Affect of Duavive on Mood & Anxiety Symptoms

Launched by ST. JOSEPH'S HEALTHCARE HAMILTON · Jul 15, 2020

Keywords

ClinConnect Summary

This clinical trial is studying the effects of a medication called conjugated estrogens/bazedoxifene (CE/BZA) on mood, particularly focusing on symptoms of depression and anxiety in women who are experiencing menopause. The aim is to see if this treatment can help improve mood in women who are going through perimenopause or early menopause, which can often bring about mood changes and other related symptoms.
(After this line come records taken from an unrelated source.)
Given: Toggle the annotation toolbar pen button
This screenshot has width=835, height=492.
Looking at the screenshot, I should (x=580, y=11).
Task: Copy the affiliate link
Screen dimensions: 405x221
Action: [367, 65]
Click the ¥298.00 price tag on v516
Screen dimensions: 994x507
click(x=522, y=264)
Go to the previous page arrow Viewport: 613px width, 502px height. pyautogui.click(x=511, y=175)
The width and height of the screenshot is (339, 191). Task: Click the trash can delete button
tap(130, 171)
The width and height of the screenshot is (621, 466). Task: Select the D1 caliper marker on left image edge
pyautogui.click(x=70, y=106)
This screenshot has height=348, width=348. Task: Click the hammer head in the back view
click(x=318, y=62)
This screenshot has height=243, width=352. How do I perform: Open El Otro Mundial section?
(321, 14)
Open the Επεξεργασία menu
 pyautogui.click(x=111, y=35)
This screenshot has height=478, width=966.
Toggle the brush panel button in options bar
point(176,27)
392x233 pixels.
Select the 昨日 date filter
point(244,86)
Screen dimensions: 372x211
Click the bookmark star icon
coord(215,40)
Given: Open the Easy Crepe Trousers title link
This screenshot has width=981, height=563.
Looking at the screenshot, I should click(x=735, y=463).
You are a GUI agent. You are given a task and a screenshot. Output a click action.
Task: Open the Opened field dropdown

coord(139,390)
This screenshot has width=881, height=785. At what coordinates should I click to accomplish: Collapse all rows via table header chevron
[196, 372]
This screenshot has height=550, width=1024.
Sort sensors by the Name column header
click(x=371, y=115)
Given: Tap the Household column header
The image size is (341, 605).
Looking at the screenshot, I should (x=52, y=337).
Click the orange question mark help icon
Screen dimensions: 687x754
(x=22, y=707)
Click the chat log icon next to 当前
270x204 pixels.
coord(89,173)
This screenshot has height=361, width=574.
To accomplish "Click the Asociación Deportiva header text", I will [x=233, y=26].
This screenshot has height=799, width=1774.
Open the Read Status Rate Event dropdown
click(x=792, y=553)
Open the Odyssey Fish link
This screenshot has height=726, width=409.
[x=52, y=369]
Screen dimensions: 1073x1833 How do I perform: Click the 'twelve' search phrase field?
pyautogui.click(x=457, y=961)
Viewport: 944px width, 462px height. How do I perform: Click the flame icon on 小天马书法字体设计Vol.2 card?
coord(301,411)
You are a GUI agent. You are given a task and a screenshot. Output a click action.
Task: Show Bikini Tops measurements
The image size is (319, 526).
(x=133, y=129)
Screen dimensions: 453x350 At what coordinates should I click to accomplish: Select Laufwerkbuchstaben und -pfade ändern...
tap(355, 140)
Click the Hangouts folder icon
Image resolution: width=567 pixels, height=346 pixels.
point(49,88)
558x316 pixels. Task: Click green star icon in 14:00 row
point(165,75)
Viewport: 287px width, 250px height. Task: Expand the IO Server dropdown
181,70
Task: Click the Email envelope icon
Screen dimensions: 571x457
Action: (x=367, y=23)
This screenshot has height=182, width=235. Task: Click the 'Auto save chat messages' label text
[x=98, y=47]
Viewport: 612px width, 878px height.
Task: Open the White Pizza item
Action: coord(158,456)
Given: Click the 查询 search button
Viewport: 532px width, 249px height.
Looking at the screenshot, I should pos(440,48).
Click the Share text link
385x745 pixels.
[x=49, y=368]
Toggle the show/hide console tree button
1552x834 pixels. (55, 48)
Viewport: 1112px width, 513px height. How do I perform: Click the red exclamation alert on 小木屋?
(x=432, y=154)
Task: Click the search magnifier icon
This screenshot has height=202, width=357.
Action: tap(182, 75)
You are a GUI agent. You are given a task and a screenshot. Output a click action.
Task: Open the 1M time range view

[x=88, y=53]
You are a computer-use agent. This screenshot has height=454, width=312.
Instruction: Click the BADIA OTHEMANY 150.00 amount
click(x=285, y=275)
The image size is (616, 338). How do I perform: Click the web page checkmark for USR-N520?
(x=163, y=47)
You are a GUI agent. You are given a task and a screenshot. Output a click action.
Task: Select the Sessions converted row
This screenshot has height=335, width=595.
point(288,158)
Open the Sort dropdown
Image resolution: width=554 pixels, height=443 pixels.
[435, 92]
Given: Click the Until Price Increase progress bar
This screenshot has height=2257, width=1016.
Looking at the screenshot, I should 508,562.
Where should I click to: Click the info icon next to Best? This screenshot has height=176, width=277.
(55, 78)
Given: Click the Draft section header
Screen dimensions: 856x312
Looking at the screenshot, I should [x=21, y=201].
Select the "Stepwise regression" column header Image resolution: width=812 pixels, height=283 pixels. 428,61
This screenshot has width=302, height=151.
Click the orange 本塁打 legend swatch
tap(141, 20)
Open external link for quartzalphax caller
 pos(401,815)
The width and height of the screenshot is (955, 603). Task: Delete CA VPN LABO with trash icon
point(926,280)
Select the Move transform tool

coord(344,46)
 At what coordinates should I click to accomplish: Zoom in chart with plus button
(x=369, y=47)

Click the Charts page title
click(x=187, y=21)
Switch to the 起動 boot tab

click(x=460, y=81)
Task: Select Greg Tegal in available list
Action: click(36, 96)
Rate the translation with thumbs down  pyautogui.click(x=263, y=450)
To participate in the trial, women aged between 45 and 60 who are experiencing depressive or anxiety symptoms may be eligible. However, certain health conditions would exclude someone from participating, such as a history of specific cancers or serious blood clotting disorders. If you join the study, you will receive the medication and be monitored for its effects on your mood and anxiety levels. This trial is currently looking for participants, and it’s a chance to contribute to research that could help many women facing similar challenges during menopause.

Gender

FEMALE

Eligibility criteria

• Inclusion Criteria:
• • Females between 45-60 years of age
• • Able to communicate in English
• • In perimenopause as defined by World Health Organization (WHO) Stages of Reproductive Aging Workshop (STRAW) criteria, OR in early menopause (within 10 years of final menstrual period)
• • Suffering from Depressive symptoms (10+ on CES-D-10) AND/OR anxiety symptoms (10+ on GAD-7)
• Exclusion Criteria:
• • Personal history of breast/ ovarian/ endometrial cancer/ endometrial hyperplasia.
• • Abnormal uterine bleeding that has not been adequately investigated.
• • Active or past venous or arterial thromboembolic disease (deep vein thrombosis, pulmonary embolism, stroke, myocardial infarction, coronary heart disease).
• • Active liver disease.
• • Known protein C, protein S, or antithrombin deficiency or other known thrombophilic disorders.
• • Known or suspected pregnancy, women who may become pregnant, and nursing mothers
• • Partial or complete loss of vision due to ophthalmic vascular disease.
• • Uncontrolled hypertension (Systolic blood pressure \>160mm Hg and/ or diastolic blood pressure \>95 mm Hg)
• • Endocrine disease (other than thyroid disease) that may adversely affect mood (i.e., Cushing's disease, Addison's disease). For women with abnormal TSH, it will be corrected in advance of trial initiation.
• • Active serious suicidal ideation with intent.
• • Symptoms of active psychosis.
• • Daily use of antidepressive medication.
• • Use of other psychoactive or centrally acting medications within 2 weeks before study screening.
• • Known hypersensitivity to either CE or BZA.